The impact of Papenfus' absence stretches across the Eastern Plains. He usually worked shifts an hour to the northwest, at Lincoln Community Hospital in Hugo. Its CEO, Kevin Stansbury, says the town mostly dodged the spring surge and his facility could take in recovering COVID-19 patients from Colorado's cities. Now, Stansbury said the virus is reaching places like Lincoln County, population 4,000. It has had 144 cases according to state data, and neighboring Kit Carson has had 301. Crowley County to the south, which is home to a privately managed state prison, has had 1,239 cases. That makes it far and away the number one most affected county per capita in the state.
"So those numbers are huge," Stansbury said. He says as of mid-November about a half dozen hospital staffers had tested positive for the virus; they think it's unrelated to Papenfus' case.
The hospital is ready to once again take recovering patients. Finances in rural health care are always tight and accepting new patients would help.

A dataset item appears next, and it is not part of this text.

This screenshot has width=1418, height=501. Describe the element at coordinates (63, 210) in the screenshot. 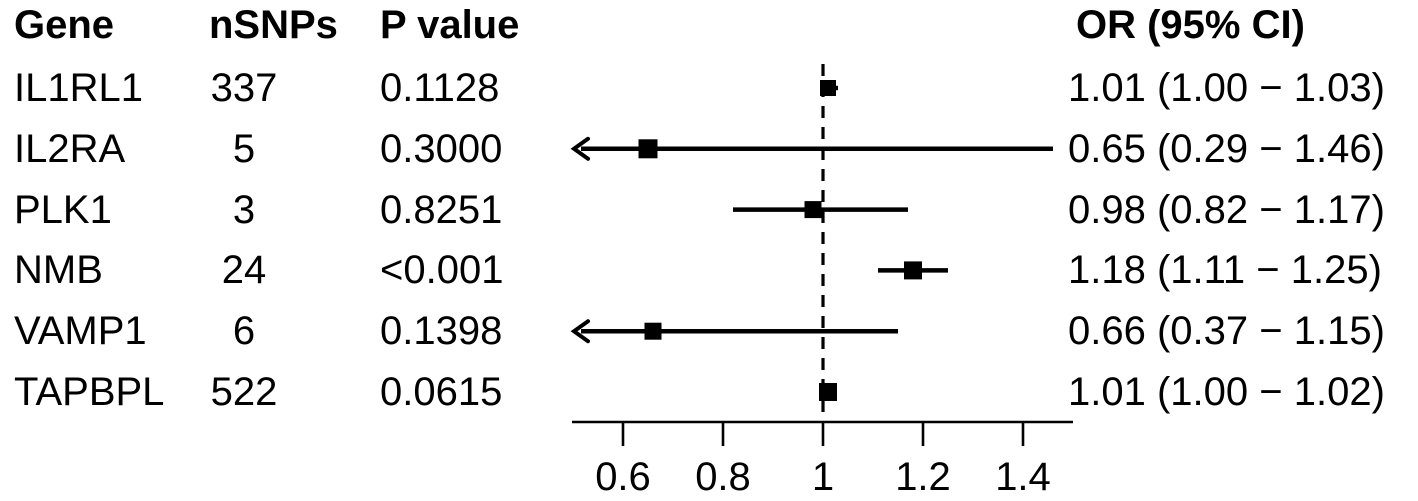

I see `gene-name: PLK1` at that location.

"We have the staff to do that, so long as my staff doesn't get ravaged with the disease," Stansbury says.
Rural communities are particularly vulnerable. Residents tend to suffer from underlying health conditions that can make COVID-19 more severe including high rates of cigarette smoking, high blood pressure, and obesity. And Brock Slabach, with the National Rural Health Association, says 61% of rural hospitals do not have an intensive care unit.
"This is an unprecedented situation that we find ourselves in right now," Slabach said. "I don't think that in our lifetimes we've seen anything like what is developing in terms of surge capacity."

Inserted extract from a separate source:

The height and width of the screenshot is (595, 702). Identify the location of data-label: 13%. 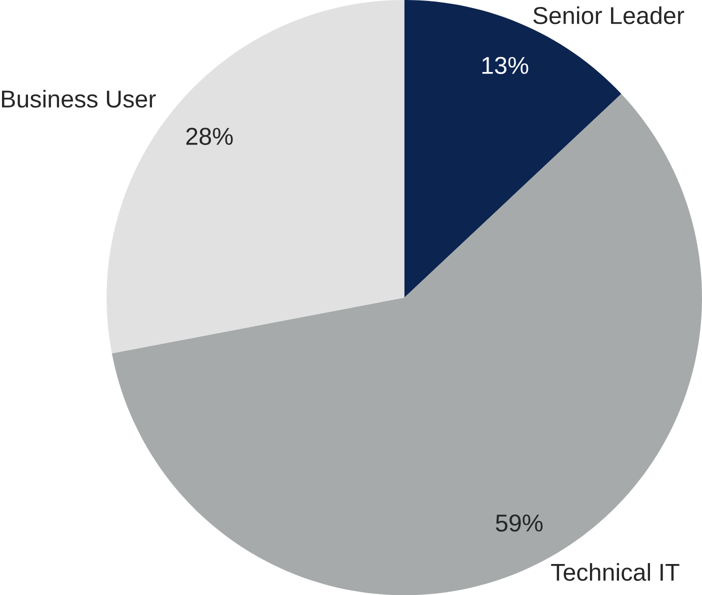
(505, 65).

A couple of hours east of Cheyenne Wells, COVID-19 recently hit Gove County, Kan., hard.
The county's emergency management director, the local hospital CEO and more than 50 medical staff tested positive. In a nursing home there, most of the more than 30 residents caught the virus; six died since late September, according to the Associated Press. A county sheriff ended up in a hospital more than an hour from home, fighting to breathe, due to the lack of space at the local medical center.

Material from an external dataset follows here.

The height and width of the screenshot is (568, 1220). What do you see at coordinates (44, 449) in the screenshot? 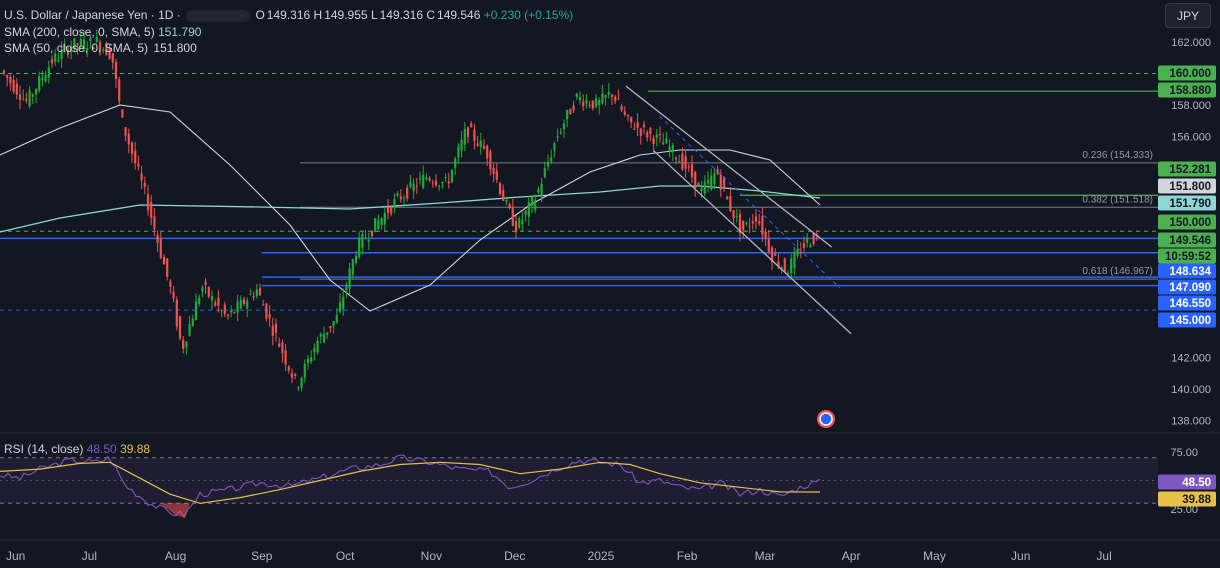
I see `rsi-label: RSI (14, close)` at bounding box center [44, 449].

Papenfus fretted about his home county and their odds of fighting off the virus.
"The western prairie isn't mask country," he said. "People don't wear masks out there; bank robbers wear masks out there." He is urging Coloradans to stay vigilant, calling the virus an existential threat. "It's a huge wake up call."
Since being released from the hospital, Papenfus' recovery has been rocky. His wife Joanne drove him back to Cheyenne Wells, wearing an N-95 mask and gloves, while he rode in the back on oxygen, coughing through the three hour drive.
Once back at home, Papenfus hunkered down, with the occasional trip outside to hang out with his pet falcon.
But a week after getting home, he started having nightly fevers. He had a CT scan done at Keefe Memorial, the hospital where he works. It revealed pneumonia in his lungs, so last weekend he was back in Denver, getting readmitted at St. Joseph's Hospital. This time, Papenfus arrived via ambulance.
Finding a replacement for Papenfus at Keefe has been hard. They're working with services that provide substitute physicians, but these days, with coronavirus roaring around the country, the competition is fierce.
"They're really scrambling to get coverage," Papenfus texted from his hospital bed. "Whole county can't wait for my return but this illness has really taken me down."
He said he was now at Day 35 from his first symptoms, laying in his hospital bed in Denver, "wondering when I'll ever get back." Papenfus noted COVID-19 has affected his critical thinking and that he'd need to be cleared cognitively to return to work. He said he knows he won't have the physical stamina to get back to full duty "for a while if ever."